→ **STATED EXERCISE**
Please extract every line below that contains the word "will".
----- MATERIAL FOR THE TASK -----
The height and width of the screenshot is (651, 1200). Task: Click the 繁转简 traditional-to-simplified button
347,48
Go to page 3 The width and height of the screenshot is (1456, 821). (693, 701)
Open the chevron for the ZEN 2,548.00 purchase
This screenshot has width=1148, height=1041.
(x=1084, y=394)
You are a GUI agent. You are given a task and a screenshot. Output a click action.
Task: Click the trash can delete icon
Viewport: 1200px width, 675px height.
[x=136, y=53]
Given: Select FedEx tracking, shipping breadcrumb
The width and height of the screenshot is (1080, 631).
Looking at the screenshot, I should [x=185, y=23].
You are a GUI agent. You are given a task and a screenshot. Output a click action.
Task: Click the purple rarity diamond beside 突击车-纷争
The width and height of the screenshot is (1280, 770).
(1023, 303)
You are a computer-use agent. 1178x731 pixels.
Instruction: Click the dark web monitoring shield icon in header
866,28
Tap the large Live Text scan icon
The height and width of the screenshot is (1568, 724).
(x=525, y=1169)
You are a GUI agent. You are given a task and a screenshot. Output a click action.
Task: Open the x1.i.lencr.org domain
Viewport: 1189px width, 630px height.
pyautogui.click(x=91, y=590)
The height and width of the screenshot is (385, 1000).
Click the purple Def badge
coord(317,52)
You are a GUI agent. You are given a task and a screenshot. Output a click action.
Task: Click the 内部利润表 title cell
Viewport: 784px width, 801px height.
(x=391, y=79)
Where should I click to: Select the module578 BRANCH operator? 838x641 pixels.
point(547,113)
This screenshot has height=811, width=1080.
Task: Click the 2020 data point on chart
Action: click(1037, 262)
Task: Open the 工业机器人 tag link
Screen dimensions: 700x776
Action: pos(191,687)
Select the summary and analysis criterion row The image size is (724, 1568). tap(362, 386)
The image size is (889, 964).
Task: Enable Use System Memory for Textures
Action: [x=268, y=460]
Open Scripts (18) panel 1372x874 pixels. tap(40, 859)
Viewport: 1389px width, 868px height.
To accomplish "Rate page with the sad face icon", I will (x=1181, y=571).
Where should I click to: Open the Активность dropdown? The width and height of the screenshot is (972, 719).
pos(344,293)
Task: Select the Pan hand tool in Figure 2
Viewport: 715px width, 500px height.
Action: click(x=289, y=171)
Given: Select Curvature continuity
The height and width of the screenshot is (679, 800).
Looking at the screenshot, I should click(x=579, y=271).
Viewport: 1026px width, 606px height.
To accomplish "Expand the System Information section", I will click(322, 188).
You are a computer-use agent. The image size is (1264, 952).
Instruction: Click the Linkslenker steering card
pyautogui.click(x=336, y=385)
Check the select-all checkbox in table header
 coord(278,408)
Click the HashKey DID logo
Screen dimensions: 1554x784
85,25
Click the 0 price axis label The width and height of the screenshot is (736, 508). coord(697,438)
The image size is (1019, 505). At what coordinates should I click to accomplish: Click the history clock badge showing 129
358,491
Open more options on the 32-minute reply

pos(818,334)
-----
→ **RESULT**
To accomplish "Rate page with the sad face icon", I will (x=1181, y=571).
To accomplish "Expand the System Information section", I will click(322, 188).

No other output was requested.